It’s 2016 and we are excited to see if we can romanticize and fantasize 1885. After a 30 mile gravel road drive from Interstate 94, we parked at a campsite and walked. We followed the slowly degrading road, from blacktop to gravel to a two-track trail. The grass was not mowed, the site was not lit with powerful overhead street lights. There were no pop machines, no shaded picnic benches.

The two-track trail that leads to the Elkhorn Ranch site. This entire valley was once considered the Elkhorn Ranch.
We had heard Theodore Roosevelt’s ranch site was undeveloped, and that was fine with us.

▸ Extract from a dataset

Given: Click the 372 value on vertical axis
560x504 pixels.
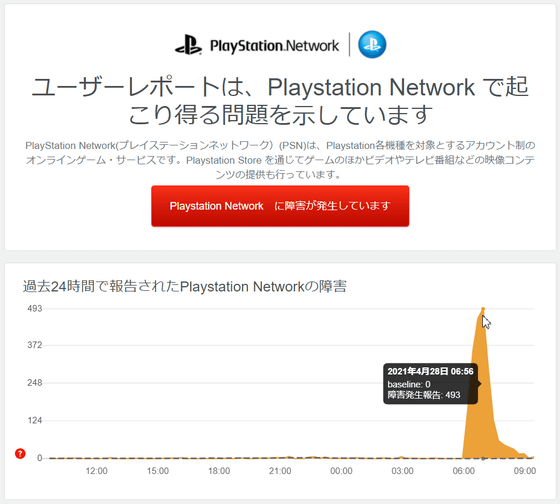Looking at the screenshot, I should point(35,345).
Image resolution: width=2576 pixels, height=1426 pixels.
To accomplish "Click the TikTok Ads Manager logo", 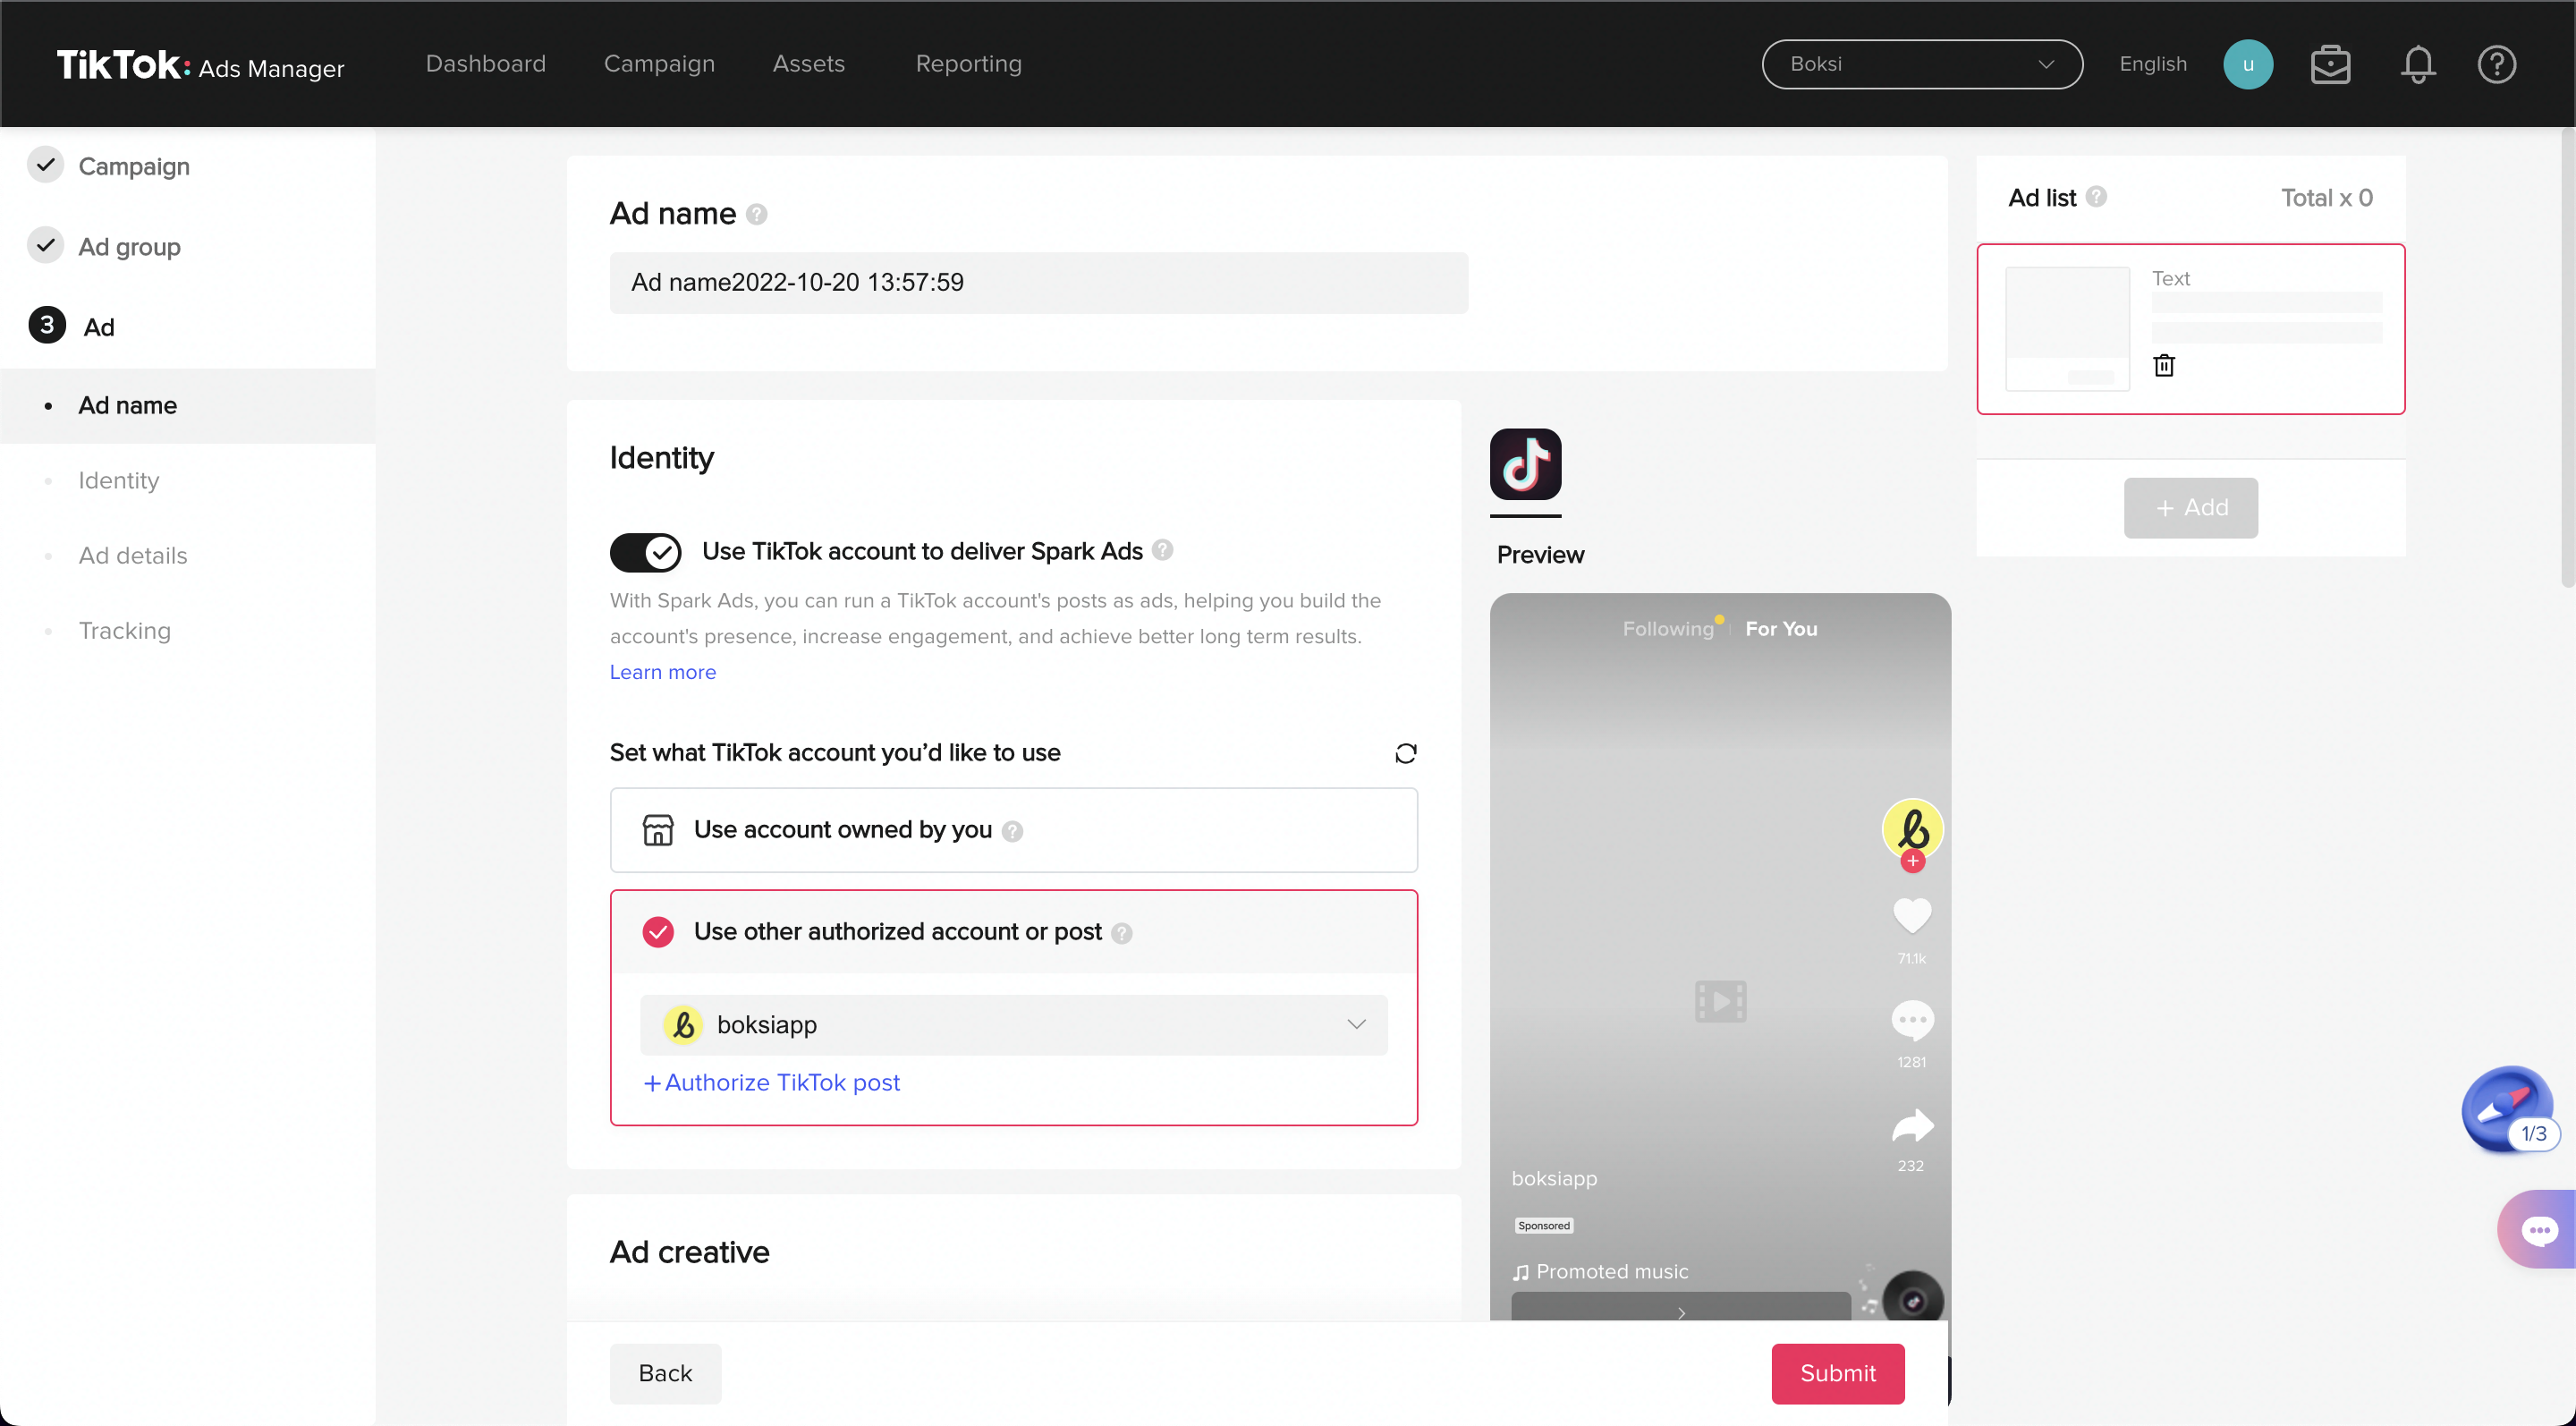I will pyautogui.click(x=199, y=65).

About 20 years before he became the 26th U.S. President, Roosevelt lived the life of a wilderness rancher.
It meant we had a greater chance of seeing his formative Badlands estate much like the way it was for him. What was the magic here that took a broken man and transformed him in to a “man’s man,” a bold combat vet, a corruption-fighting politician and a U.S. President?
It takes a bit of imagination to get out of the digital noisy world of the 21st Century to feel, smell, hear and burrow in to the 19th Century. You can do it at TR’s Elkhorn Ranch site.
“The whole country seems to be one tangle chaos of canyon-like valleys, winding gullies and washouts with abrupt, unbroken sides, isolated peaks of sandstone, marl, or ‘gumbo’ clay, which rain turns in to slippery glue, and hill chains the ridges of which always end in sheer cliffs.” — Ranch Life and the Hunting Trail

Contrasts and contours are hidden most of the day. Once the sun begins to lower the shadows present a great view of the bluffs and buttes that Roosevelt was very familiar with.
Roosevelt wrote of the region as having a “melancholy beauty.” “The lives of men in such places are strangely cut off from the outside world,” he wrote in Ranch Life and the Hunting Trail. That is what healed him after losing his wife and his mother in the same day. Its healing was so thorough and so strengthening he credited his Elkhorn Ranch days as giving him the fortitude to run for President of the United States.
“Nebraska and Dakota, east of the Missouri River, resemble Minnesota and Iowa and the states farther east, but Montana and the Dakota cow country show more kinship with Texas” —Ranch Life and the Hunting Trail

What?! No cabin?! Nope. It was here a century ago. Now the same quiet and separated country greeted us as we strolled through the healing slopes of Roosevelt’s ranch. The blocks mark the foundation of his Elkhorn Ranch cabin.
It’s that untamed spirit that prompted us to find our way from our primitive campsite, a mile up the road to the site of where Roosevelt wrote extensively.
“By mid-October Sewall and Dow had moved onto the site of the Elkhorn Ranch and were cutting and collecting cottonwood logs for the ranch house. Working through the winter, they completed the building by the spring of 1885. The house was 30 feet by 60 feet, with seven foot high walls, and contained eight rooms and a piazza (porch) along the east wall. Several other buildings were constructed on the site: a barn consisting of two 16 x 20 stables with a 12 foot roofed space connecting them; a cattle shed; chicken house; and a blacksmith shop.”
National Park Service details on TR's move to ND

In the October friends and family event, hosted by Dickinson State University and the Library/Museum staff, locals got to try their hands at using 1885 tools.
That’s the same sense of rawness that organizers of the Theodore Roosevelt Presidential Library at Dickinson State University (DSU) are duplicating. They are rebuilding the Elkhorn Ranch cabin exactly as it was — and in exactly the same methods of 1887 – by hand, not power tools.
In October, this year, organizers invited everyone to come in and try their hand at using 19th Century tools on the cottonwood logs that will become the Elkhorn Ranch cabin. It’s not an easy task to find and handle the tools of 100 years ago.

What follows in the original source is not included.